Copy the stretch of the Gauss quadrature script from "eq1 = 'w1*1" through "[w1,w2,x1,x2] = solve(eq1,eq2,eq3,eq4)", renaming "w1" to "weight1" wherever it appears.

SELECTED EXTRACT:
──────

Matlab Gauss quadrature

% matlab script to demonstrate use of Gauss quadrature

clear all 
close all

% first derive the 2-point Gauss quadrature rule

eq1 = 'w1*1 + w2*1 = 2';

eq2 = 'x1*w1 + x2*w2 = 0';

eq3 = 'x1^2*w1 + x2^2*w2 = 2/3';

eq4 = 'x1^3*w1 + x2^3*w2 = 0';

[w1,w2,x1,x2] = solve(eq1,eq2,eq3,eq4)
pause

% note: there are two solutions
% we pick the one where x1 < x2

[x1,index] = min(double(x1))
w1 = double(w1(index))

x2 = double(x2(index))
w2 = double(w2(index))

% define the integrand

f = @(t) exp(-((t+1)./2).^2)

──────

PROVIDED MATERIAL:
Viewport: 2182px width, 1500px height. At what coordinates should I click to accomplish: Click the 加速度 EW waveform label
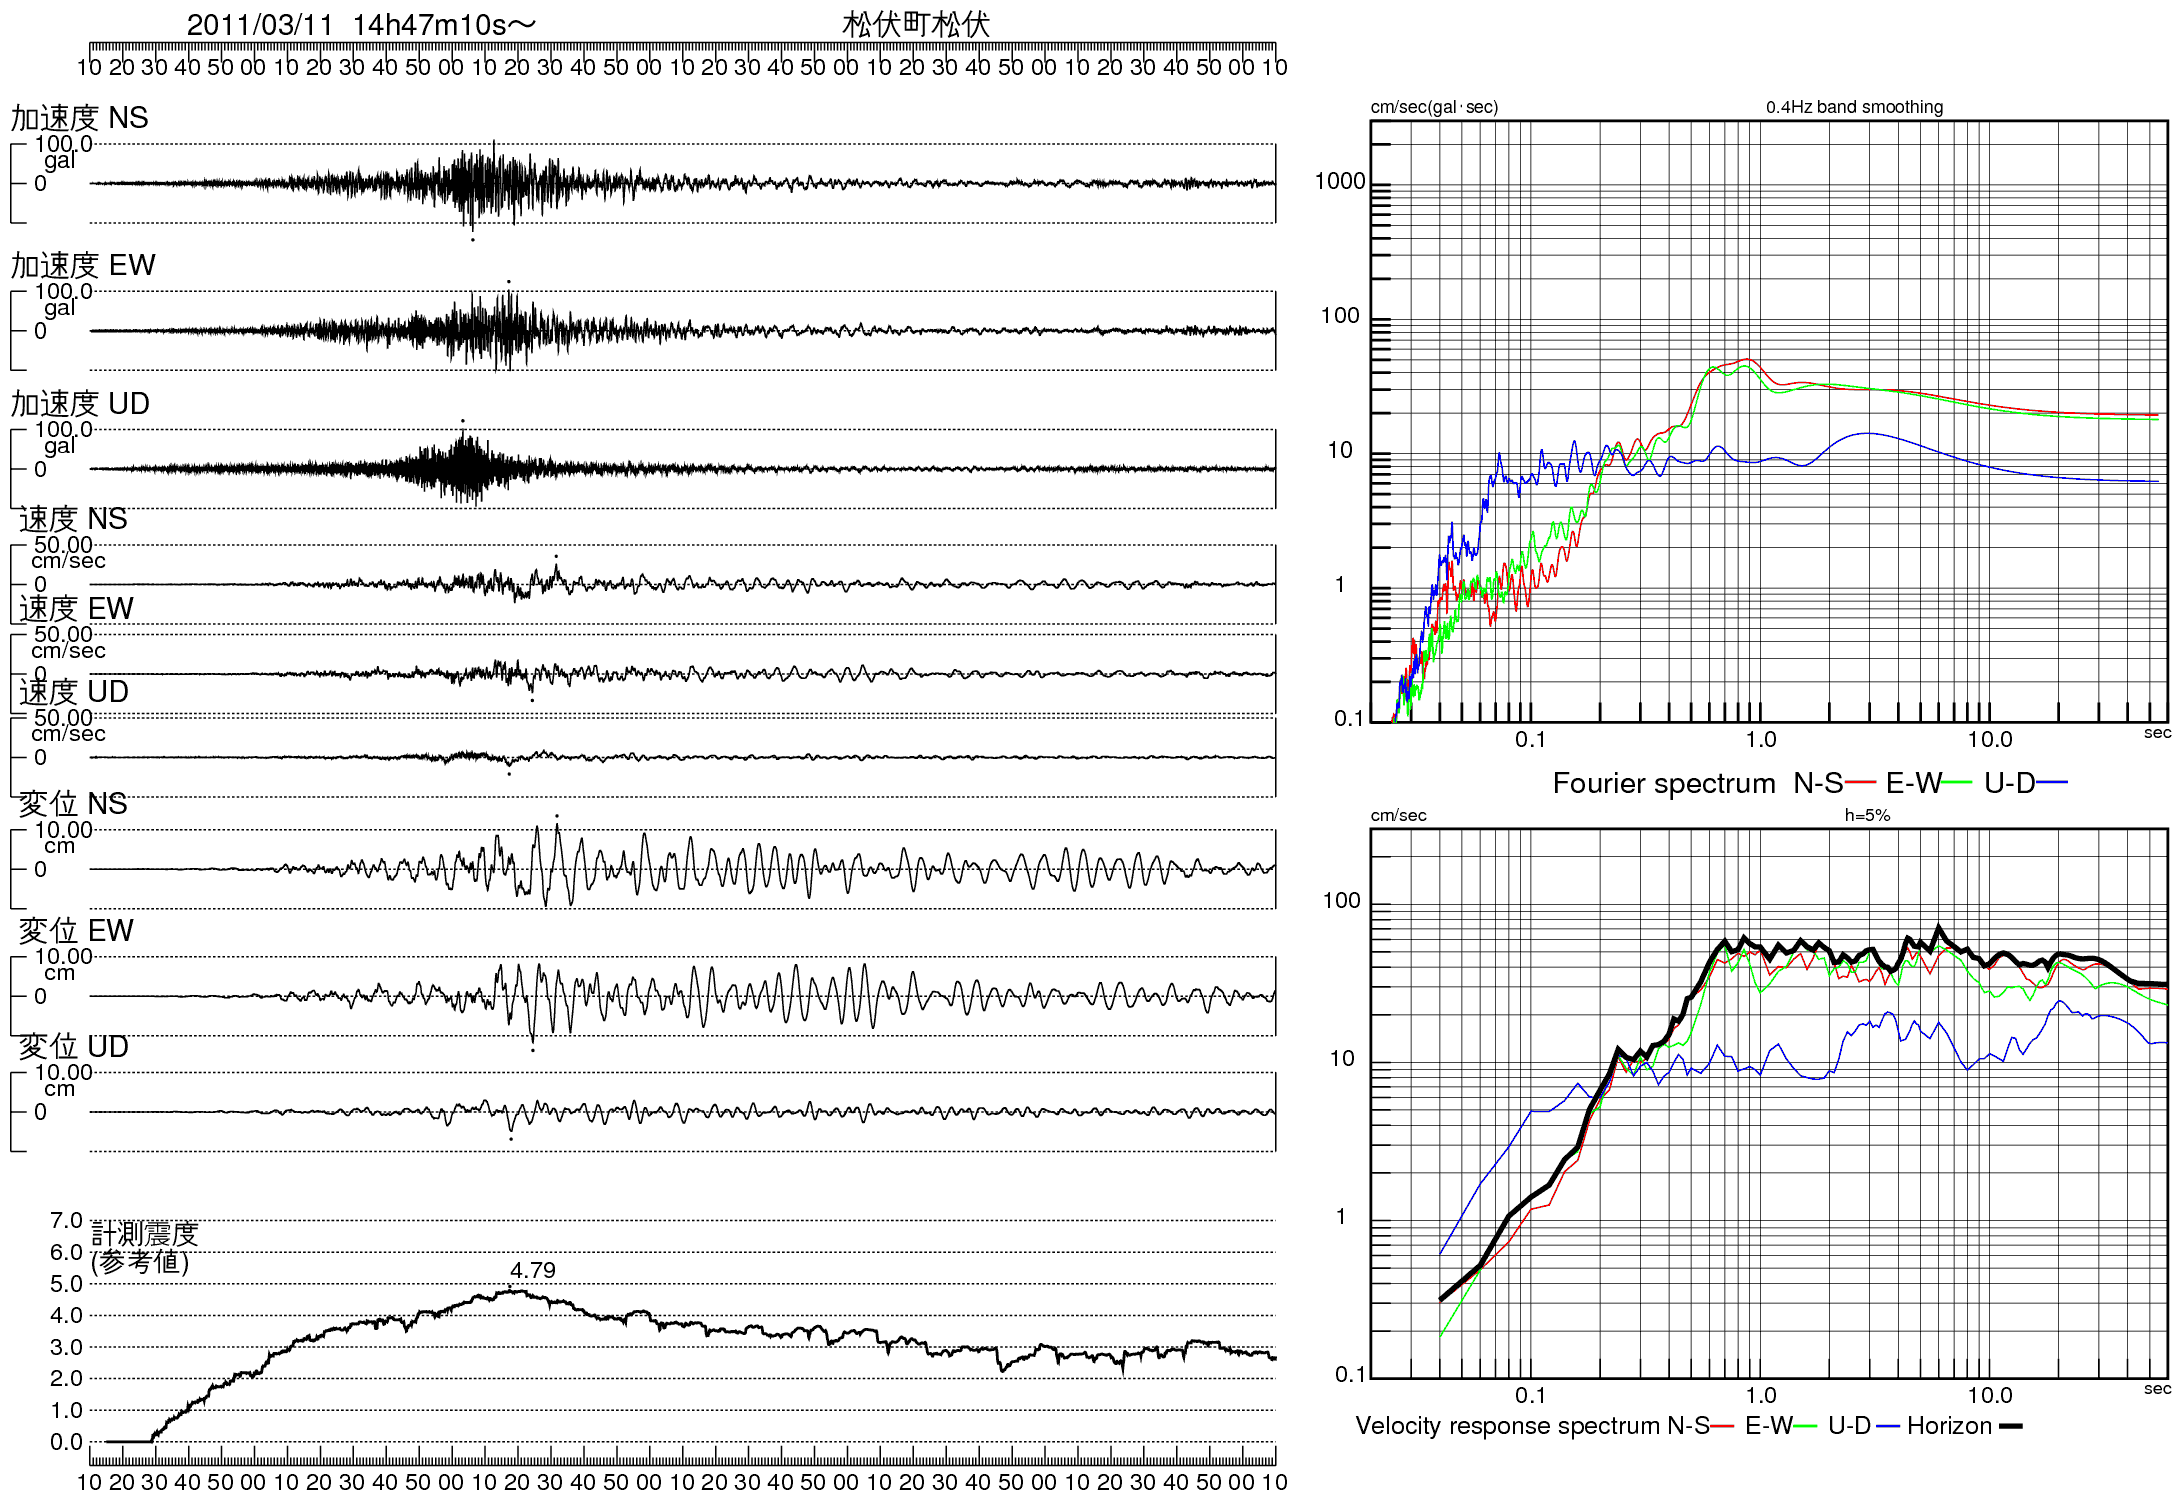point(83,265)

──────

THE REPLY:
eq1 = 'weight1*1 + w2*1 = 2';

eq2 = 'x1*weight1 + x2*w2 = 0';

eq3 = 'x1^2*weight1 + x2^2*w2 = 2/3';

eq4 = 'x1^3*weight1 + x2^3*w2 = 0';

[weight1,w2,x1,x2] = solve(eq1,eq2,eq3,eq4)